[WHAT YOU NEED TO DO] Transcribe the entries below without alteration.
• • • • • • •
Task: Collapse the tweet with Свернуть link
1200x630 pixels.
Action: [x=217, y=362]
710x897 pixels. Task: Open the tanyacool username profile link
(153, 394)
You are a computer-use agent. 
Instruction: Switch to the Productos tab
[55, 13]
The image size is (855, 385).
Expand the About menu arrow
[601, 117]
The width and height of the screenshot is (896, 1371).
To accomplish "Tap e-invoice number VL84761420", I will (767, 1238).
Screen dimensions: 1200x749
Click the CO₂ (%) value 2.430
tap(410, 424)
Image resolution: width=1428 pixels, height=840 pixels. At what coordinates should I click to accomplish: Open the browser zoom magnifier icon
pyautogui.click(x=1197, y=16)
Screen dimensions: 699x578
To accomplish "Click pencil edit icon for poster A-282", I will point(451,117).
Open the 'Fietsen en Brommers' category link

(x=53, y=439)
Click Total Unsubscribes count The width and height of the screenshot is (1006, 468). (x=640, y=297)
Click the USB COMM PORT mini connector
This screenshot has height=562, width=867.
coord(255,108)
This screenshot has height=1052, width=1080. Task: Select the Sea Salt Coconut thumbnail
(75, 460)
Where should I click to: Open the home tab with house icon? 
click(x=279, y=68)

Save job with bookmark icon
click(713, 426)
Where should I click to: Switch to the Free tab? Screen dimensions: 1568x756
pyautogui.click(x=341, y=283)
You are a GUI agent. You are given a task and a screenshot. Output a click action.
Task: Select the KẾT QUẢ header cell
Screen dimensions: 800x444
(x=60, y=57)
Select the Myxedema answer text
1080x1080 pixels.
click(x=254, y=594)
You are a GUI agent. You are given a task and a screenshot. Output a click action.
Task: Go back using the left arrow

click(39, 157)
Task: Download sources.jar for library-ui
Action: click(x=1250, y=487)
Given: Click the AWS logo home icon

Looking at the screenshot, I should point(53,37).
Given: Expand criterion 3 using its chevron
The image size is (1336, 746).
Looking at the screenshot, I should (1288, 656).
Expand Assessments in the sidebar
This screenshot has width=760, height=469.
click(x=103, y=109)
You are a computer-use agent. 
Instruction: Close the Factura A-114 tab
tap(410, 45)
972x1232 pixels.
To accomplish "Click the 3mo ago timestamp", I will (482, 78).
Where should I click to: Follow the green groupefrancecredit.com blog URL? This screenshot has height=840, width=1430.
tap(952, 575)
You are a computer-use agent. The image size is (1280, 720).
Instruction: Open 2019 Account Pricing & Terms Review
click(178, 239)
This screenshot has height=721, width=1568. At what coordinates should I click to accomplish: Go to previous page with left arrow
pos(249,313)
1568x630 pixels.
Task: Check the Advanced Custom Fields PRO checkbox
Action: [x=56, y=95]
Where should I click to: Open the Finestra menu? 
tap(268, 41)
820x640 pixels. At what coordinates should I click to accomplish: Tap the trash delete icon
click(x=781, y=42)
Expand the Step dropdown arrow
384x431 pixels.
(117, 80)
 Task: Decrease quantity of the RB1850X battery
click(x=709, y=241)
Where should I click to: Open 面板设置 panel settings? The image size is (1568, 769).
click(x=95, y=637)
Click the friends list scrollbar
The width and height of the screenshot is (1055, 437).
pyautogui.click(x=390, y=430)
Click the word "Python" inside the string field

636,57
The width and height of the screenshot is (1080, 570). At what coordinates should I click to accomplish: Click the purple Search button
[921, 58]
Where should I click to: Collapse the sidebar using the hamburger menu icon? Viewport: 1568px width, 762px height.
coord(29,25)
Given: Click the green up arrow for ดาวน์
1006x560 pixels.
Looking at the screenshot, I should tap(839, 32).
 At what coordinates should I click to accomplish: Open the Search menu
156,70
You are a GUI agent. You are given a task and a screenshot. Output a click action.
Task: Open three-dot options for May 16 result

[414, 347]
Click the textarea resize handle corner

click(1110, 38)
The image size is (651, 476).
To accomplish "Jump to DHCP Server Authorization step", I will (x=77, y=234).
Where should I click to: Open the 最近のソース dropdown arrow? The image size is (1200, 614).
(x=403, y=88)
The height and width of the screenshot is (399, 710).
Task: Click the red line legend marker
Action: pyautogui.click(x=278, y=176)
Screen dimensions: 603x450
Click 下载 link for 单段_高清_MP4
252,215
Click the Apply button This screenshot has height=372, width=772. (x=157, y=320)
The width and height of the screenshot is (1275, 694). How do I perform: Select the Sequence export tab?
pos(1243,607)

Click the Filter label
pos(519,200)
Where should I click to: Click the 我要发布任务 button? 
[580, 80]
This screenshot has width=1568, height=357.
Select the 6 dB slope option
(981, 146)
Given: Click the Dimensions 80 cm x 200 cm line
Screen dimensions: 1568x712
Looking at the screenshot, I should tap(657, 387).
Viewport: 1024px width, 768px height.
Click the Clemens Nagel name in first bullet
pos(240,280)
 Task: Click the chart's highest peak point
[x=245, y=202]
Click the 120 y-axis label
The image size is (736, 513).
• • • • • • •
[SOLVED PROBLEM]
Task: Collapse the tweet with Свернуть link
1200x630 pixels.
Action: [x=217, y=362]
710x897 pixels. Task: Open the tanyacool username profile link
(153, 394)
You are a computer-use agent. 
Instruction: Switch to the Productos tab
[55, 13]
The image size is (855, 385).
Expand the About menu arrow
[601, 117]
The width and height of the screenshot is (896, 1371).
To accomplish "Tap e-invoice number VL84761420", I will (767, 1238).
Screen dimensions: 1200x749
Click the CO₂ (%) value 2.430
tap(410, 424)
Image resolution: width=1428 pixels, height=840 pixels. At what coordinates should I click to accomplish: Open the browser zoom magnifier icon
pyautogui.click(x=1197, y=16)
Screen dimensions: 699x578
To accomplish "Click pencil edit icon for poster A-282", I will point(451,117).
Open the 'Fietsen en Brommers' category link

(x=53, y=439)
Click Total Unsubscribes count The width and height of the screenshot is (1006, 468). (x=640, y=297)
Click the USB COMM PORT mini connector
This screenshot has height=562, width=867.
coord(255,108)
This screenshot has height=1052, width=1080. Task: Select the Sea Salt Coconut thumbnail
(75, 460)
Where should I click to: Open the home tab with house icon? 
click(x=279, y=68)

Save job with bookmark icon
click(713, 426)
Where should I click to: Switch to the Free tab? Screen dimensions: 1568x756
pyautogui.click(x=341, y=283)
You are a GUI agent. You are given a task and a screenshot. Output a click action.
Task: Select the KẾT QUẢ header cell
Screen dimensions: 800x444
(x=60, y=57)
Select the Myxedema answer text
1080x1080 pixels.
click(x=254, y=594)
You are a GUI agent. You are given a task and a screenshot. Output a click action.
Task: Go back using the left arrow

click(39, 157)
Task: Download sources.jar for library-ui
Action: click(x=1250, y=487)
Given: Click the AWS logo home icon

Looking at the screenshot, I should point(53,37).
Given: Expand criterion 3 using its chevron
The image size is (1336, 746).
Looking at the screenshot, I should (1288, 656).
Expand Assessments in the sidebar
This screenshot has width=760, height=469.
click(x=103, y=109)
You are a computer-use agent. 
Instruction: Close the Factura A-114 tab
tap(410, 45)
972x1232 pixels.
To accomplish "Click the 3mo ago timestamp", I will (482, 78).
Where should I click to: Follow the green groupefrancecredit.com blog URL? This screenshot has height=840, width=1430.
tap(952, 575)
You are a computer-use agent. The image size is (1280, 720).
Instruction: Open 2019 Account Pricing & Terms Review
click(178, 239)
This screenshot has height=721, width=1568. At what coordinates should I click to accomplish: Go to previous page with left arrow
pos(249,313)
1568x630 pixels.
Task: Check the Advanced Custom Fields PRO checkbox
Action: [x=56, y=95]
Where should I click to: Open the Finestra menu? 
tap(268, 41)
820x640 pixels. At what coordinates should I click to accomplish: Tap the trash delete icon
click(x=781, y=42)
Expand the Step dropdown arrow
384x431 pixels.
(117, 80)
 Task: Decrease quantity of the RB1850X battery
click(x=709, y=241)
Where should I click to: Open 面板设置 panel settings? The image size is (1568, 769).
click(x=95, y=637)
Click the friends list scrollbar
The width and height of the screenshot is (1055, 437).
pyautogui.click(x=390, y=430)
Click the word "Python" inside the string field

636,57
The width and height of the screenshot is (1080, 570). At what coordinates should I click to accomplish: Click the purple Search button
[921, 58]
Where should I click to: Collapse the sidebar using the hamburger menu icon? Viewport: 1568px width, 762px height.
coord(29,25)
Given: Click the green up arrow for ดาวน์
1006x560 pixels.
Looking at the screenshot, I should tap(839, 32).
 At what coordinates should I click to accomplish: Open the Search menu
156,70
You are a GUI agent. You are given a task and a screenshot. Output a click action.
Task: Open three-dot options for May 16 result

[414, 347]
Click the textarea resize handle corner

click(1110, 38)
The image size is (651, 476).
To accomplish "Jump to DHCP Server Authorization step", I will (x=77, y=234).
Where should I click to: Open the 最近のソース dropdown arrow? The image size is (1200, 614).
(x=403, y=88)
The height and width of the screenshot is (399, 710).
Task: Click the red line legend marker
Action: pyautogui.click(x=278, y=176)
Screen dimensions: 603x450
Click 下载 link for 单段_高清_MP4
252,215
Click the Apply button This screenshot has height=372, width=772. (x=157, y=320)
The width and height of the screenshot is (1275, 694). How do I perform: Select the Sequence export tab?
pos(1243,607)

Click the Filter label
pos(519,200)
Where should I click to: Click the 我要发布任务 button? 
[580, 80]
This screenshot has width=1568, height=357.
Select the 6 dB slope option
(981, 146)
Given: Click the Dimensions 80 cm x 200 cm line
Screen dimensions: 1568x712
Looking at the screenshot, I should tap(657, 387).
Viewport: 1024px width, 768px height.
Click the Clemens Nagel name in first bullet
pos(240,280)
 Task: Click the chart's highest peak point
[x=245, y=202]
Click the 120 y-axis label
The image size is (736, 513).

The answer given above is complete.